Je reviendrais sur ces rencontres.


J’étais mi-septembre 2006 à Lisbonne pour jouer Le Marin de Pessoa mis en scène par Alain Ollivier avec Anne Alvaro.
À la fin d’une promenade, nous étions elle et moi assises sur un banc, sur une place, dans la douceur d’une journée d’été indien; avec une certaine gravité mêlée de timidité, je lui ai parlé de mon projet autour de L’Homme-Jasmin (je lui avais déjà offert le livre) et lui ai proposé de se joindre à nous.
Sa réponse était sans réserve : Oui.
J’en étais très heureuse, parce que nous venions de vivre des moments de travail rares, de ceux où on ne se pose pas de question de légitimité ou de justesse, de ceux où les coeurs et les âmes se déploient à la manière d’une fleur au printemps. Nous aimions travailler ensemble et nous nous comprenions. J’avais besoin de l’actrice qu’elle est et de ce qu’elle insuffle. Et c’était la promesse d’une belle rencontre pour elle avec ce texte, ça je le savais et la suite a dit le reste.

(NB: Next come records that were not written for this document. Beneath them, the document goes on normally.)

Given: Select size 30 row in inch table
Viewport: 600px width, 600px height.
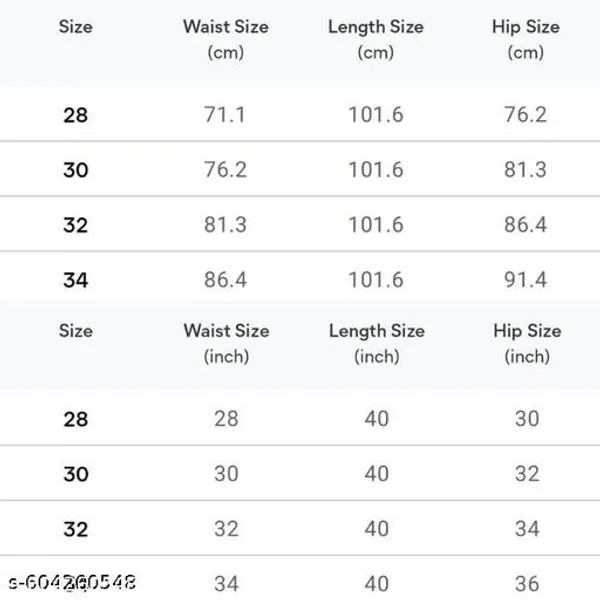Looking at the screenshot, I should (300, 473).
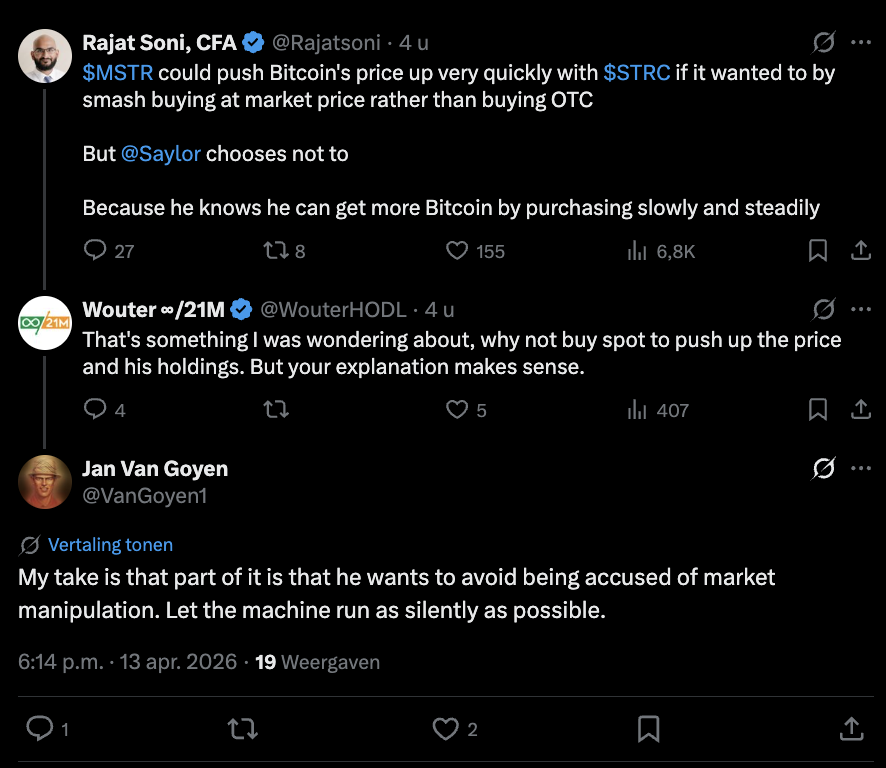The width and height of the screenshot is (886, 768).
Task: Open Jan Van Goyen's profile picture
Action: coord(45,481)
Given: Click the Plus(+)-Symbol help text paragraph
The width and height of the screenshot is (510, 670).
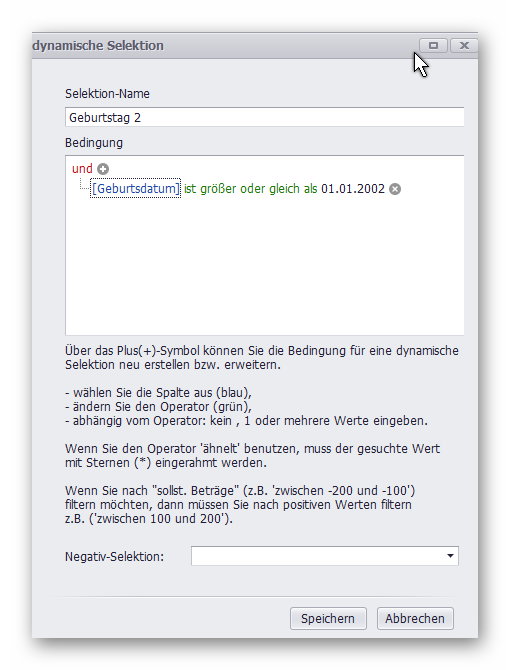Looking at the screenshot, I should [262, 358].
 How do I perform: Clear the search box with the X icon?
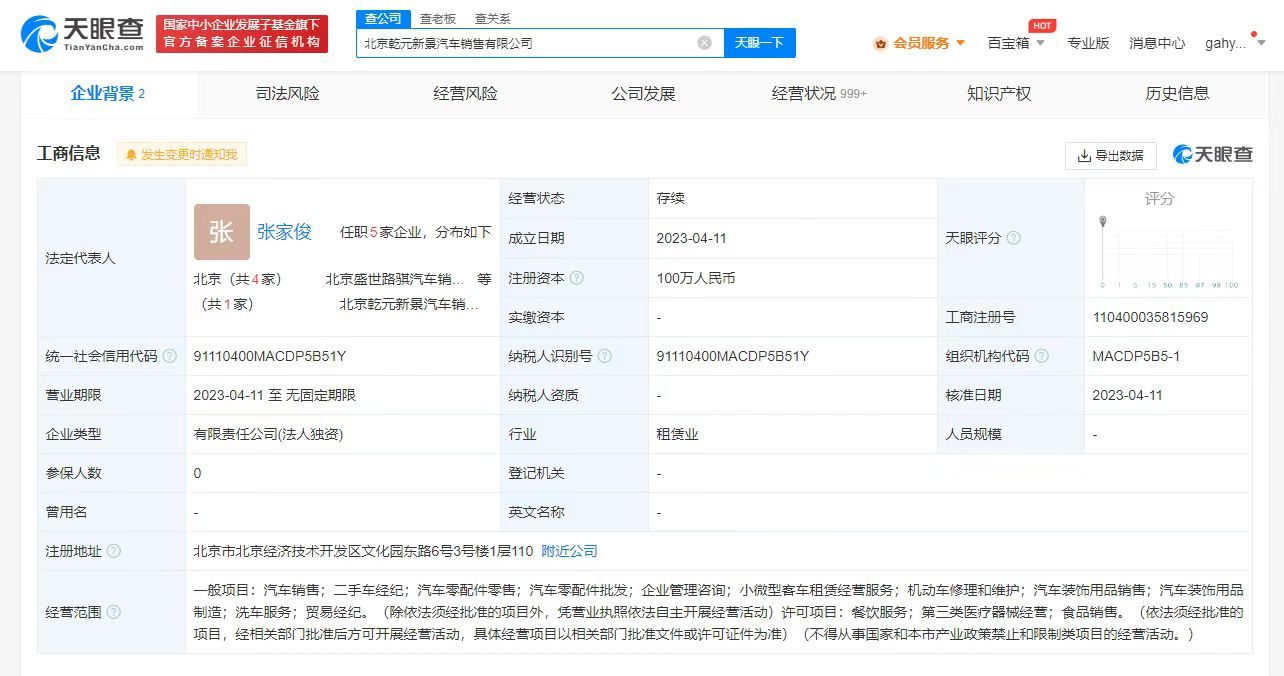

J’ai ensuite vu Ariane Gardel le 2 octobre 2006 au café MK2 quai de Seine et l’ai invitée à se joindre à notre groupe. Ariane ne jouait plus que très occasionnellement, son activité principale étant l’écriture, écriture de romans autobiographiques. Et j’avais envie d’interroger ça avec elle, ce rapport à l’écrit comme axe de vie qui est très présent dans L’Homme-Jasmin.


Voilà nous étions quatre A.A, A.G, A de Q et moi.


J’avais vu à plusieurs reprises Ulla Baugué jouer ; sa présence me bouleversait autant qu’elle m’impressionnait. Elle est allemande et vit en France : c’est une dimension importante. Elle a –à peu prés- l’âge qu’aurait Unica si elle était encore parmi nous. Ce mois-ci elle va souffler ses 85 bougies.
A de Q venait de travailler avec elle sur Médée.
Nous l’avons appelée et nous sommes allées la voir le 14 Février 2007 dans sa maison aux abords de la forêt, près du Mans ; nous lui avons parlé du texte et lui avons laissé le livre. Sa réponse n’a pas trop tardé, elle était un peu inquiétante : ce n’est pas ma tasse de thé mais par amitié pour vous, je veux bien le faire. Je me demandais pour ma part comment j’allais être à la hauteur de cette amitié dont elle proclamait la naissance !


Dernièrement, Marilu Bisciglia nous a rejoint quand A de Q ne fut plus disponible pour la suite. Son talent, son écoute et ses affinités avec ce texte lui ont permis de prendre un train en marche depuis un moment déjà et ce, avec une éblouissante évidence.

Notes

[1] Actrice, assistante metteur en scène, et germaniste, a dû quitter le projet pour un de Jean-François Sivadier.

[2] Sepp Heikisch Picard, Frédérique Duplaix, Jean-François Rabain, Claude Roffat, Ruth Henry entre autres.